-- Information shown follows --
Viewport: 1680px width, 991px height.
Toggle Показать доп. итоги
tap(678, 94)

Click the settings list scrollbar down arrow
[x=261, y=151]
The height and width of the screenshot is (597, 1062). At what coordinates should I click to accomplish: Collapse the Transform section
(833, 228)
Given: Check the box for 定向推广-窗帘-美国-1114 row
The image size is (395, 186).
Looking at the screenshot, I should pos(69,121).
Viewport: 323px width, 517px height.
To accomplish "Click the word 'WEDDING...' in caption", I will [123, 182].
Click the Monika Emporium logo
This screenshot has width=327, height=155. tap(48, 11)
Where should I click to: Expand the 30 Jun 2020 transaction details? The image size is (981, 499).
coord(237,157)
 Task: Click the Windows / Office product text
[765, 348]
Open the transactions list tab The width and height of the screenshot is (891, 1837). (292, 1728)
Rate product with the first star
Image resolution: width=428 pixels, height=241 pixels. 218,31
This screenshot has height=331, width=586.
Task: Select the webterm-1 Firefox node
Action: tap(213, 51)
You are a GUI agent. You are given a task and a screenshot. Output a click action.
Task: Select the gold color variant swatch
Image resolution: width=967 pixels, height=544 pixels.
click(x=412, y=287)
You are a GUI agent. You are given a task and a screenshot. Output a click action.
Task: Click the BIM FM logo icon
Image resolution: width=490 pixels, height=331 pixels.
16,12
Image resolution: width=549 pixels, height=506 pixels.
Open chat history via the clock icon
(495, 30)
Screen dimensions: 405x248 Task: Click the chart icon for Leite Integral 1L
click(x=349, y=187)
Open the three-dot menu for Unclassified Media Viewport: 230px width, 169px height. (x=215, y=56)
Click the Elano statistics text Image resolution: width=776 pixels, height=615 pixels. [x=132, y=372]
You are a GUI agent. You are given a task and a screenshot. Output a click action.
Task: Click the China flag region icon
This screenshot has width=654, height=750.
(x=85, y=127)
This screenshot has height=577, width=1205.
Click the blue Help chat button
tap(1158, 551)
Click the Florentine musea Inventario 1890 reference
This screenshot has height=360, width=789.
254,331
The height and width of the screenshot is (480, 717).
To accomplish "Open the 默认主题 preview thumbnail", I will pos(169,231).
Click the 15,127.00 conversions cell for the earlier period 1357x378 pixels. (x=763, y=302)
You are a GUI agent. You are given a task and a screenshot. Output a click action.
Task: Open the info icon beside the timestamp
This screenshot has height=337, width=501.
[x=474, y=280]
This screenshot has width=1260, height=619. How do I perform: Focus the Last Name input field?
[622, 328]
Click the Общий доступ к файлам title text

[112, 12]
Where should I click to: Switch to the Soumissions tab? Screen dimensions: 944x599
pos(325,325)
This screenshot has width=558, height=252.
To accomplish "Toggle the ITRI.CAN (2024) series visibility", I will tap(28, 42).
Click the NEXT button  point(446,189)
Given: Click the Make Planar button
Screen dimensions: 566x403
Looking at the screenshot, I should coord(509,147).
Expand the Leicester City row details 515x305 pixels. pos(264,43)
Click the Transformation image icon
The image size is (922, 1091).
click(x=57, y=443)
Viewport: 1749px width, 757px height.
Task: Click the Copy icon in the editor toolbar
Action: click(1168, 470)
-- Information shown concluded --
• What the exercise asks: Proceeding from the line containing "This screenshot has width=1260, height=619." through the line containing "Click the NEXT", transcribe the lines above exactly, both end lines included.

• Response below:
This screenshot has width=1260, height=619. How do I perform: Focus the Last Name input field?
[622, 328]
Click the Общий доступ к файлам title text

[112, 12]
Where should I click to: Switch to the Soumissions tab? Screen dimensions: 944x599
pos(325,325)
This screenshot has width=558, height=252.
To accomplish "Toggle the ITRI.CAN (2024) series visibility", I will tap(28, 42).
Click the NEXT button  point(446,189)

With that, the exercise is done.